◆ **TEXTE FOURNI**
-----
Le premier exemple s’appuie sur des travaux réalisés en 2015 au Maroc[7], sur la gestion de l’arganeraie en région semi-aride et faiblement peuplée : le terrain du Souss Massa Drâa, dans le village de Talkerdoust-Zaou. Arbre endémique marocain présent au cœur de la tradition berbère rurale (Auclair & Simenel, 2013), l’arganier a permis de développer de multiples usages locaux (huile, combustible, sous-produit pour le bétail). Les forêts d’arganiers sont menacées par de nouvelles cultures maraîchères (irriguées) qui produisent un stress hydrique sur les arbres. Seuls les habitants restés au village (femmes, personnes âgées) assurent artisanalement la transformation des produits de l’argan[8], dont les forêts assurent une fonction essentielle de maintien de l’équilibre écologique de ce territoire (limitation de l’érosion et de la désertification).

Ce patrimoine arganier est traditionnellement géré par la communauté (jmaâ) qui veille aux droits d’usages des communs (agdal) tout en étant subordonnés, en tant que forêt domaniale, à l’autorité des agents de l’État (Eaux et Forêts) (Menzou, 2020). La coexistence du droit coutumier communautaire et du droit de propriété domaniale de l’État (héritage colonial) est au cœur des conflits d’usage. Il en résulte une gestion chaotique d’un patrimoine-ressource : les conditions d’usage et de mise en commun sont menacées, au risque d’accélérer la disparition des derniers habitants de ces territoires ruraux isolés.

La conciliation de l’environnement et du social (communautés), fondée sur des savoirs traditionnels, est menacée par la non reconnaissance du droit coutumier, facilitant l’imposition de la loi du marché par les exportateurs des produits de l’argan. La reconnaissance du droit coutumier communautaire (Barrière, 2017) initie un processus d’émancipation fondé sur la reconnaissance des savoirs locaux et des modes de vie, et sur le maintien des communautés. Cette perspective appelle le pluralisme en économie autour de biens et de services marchands et non marchands, soit une ESS adaptée qui construit des liens sociaux autour des communs (Menzou, 2020).

La résistance d’une agriculture vivrière et familiale dans les villages de montagne en Kabylie[9] est le second exemple (Stoessel-Ritz, 2012). Des modes de gestion durable sont intégrés par des habitants d’un territoire rural peu accessible et gagné par l’exode rural massif des jeunes (partis travailler à Alger ou en France). L’attachement au village demeure vif, même à distance. Ceux/celles qui restent s’engagent et résistent comme des gardiens vigilants : ce sont surtout des femmes qui entretiennent le patrimoine et les cultures vivrières. Des relations privilégiées à la terre se construisent par des échanges entre villageois, des activités au contact physique avec la nature et l’acceptation des contraintes du milieu aride des villages de montagne (relief, climat, saisonnalité), source d’un code de valeurs.
-----
◆ **DONNÉES SOURCES**
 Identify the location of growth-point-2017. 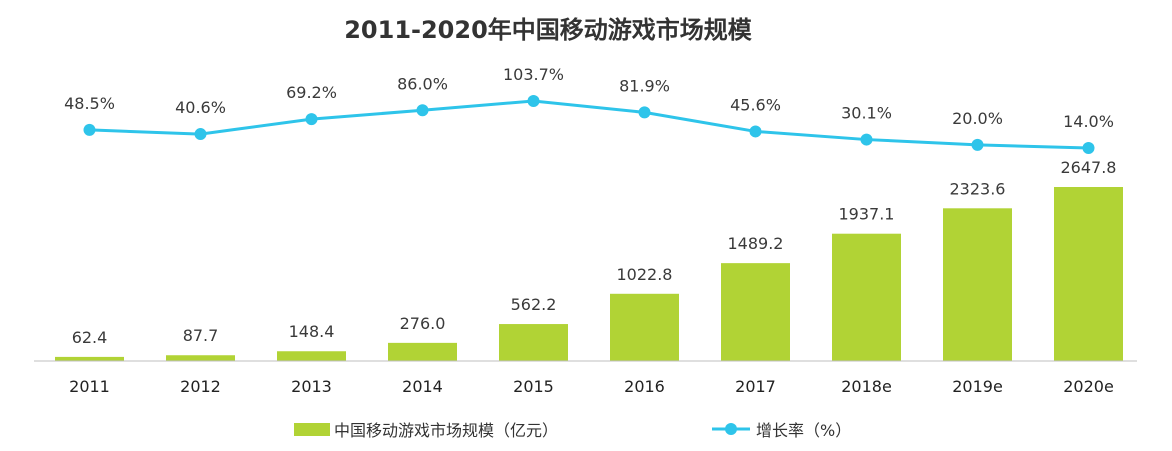
(756, 132).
-----
◆ **CONSIGNE**
Recopiez fidèlement le passage du texte fourni qui commence par « La résistance d’une » et se termine par « code de valeurs. ».

◆ **EXERCICE RÉALISÉ**
La résistance d’une agriculture vivrière et familiale dans les villages de montagne en Kabylie[9] est le second exemple (Stoessel-Ritz, 2012). Des modes de gestion durable sont intégrés par des habitants d’un territoire rural peu accessible et gagné par l’exode rural massif des jeunes (partis travailler à Alger ou en France). L’attachement au village demeure vif, même à distance. Ceux/celles qui restent s’engagent et résistent comme des gardiens vigilants : ce sont surtout des femmes qui entretiennent le patrimoine et les cultures vivrières. Des relations privilégiées à la terre se construisent par des échanges entre villageois, des activités au contact physique avec la nature et l’acceptation des contraintes du milieu aride des villages de montagne (relief, climat, saisonnalité), source d’un code de valeurs.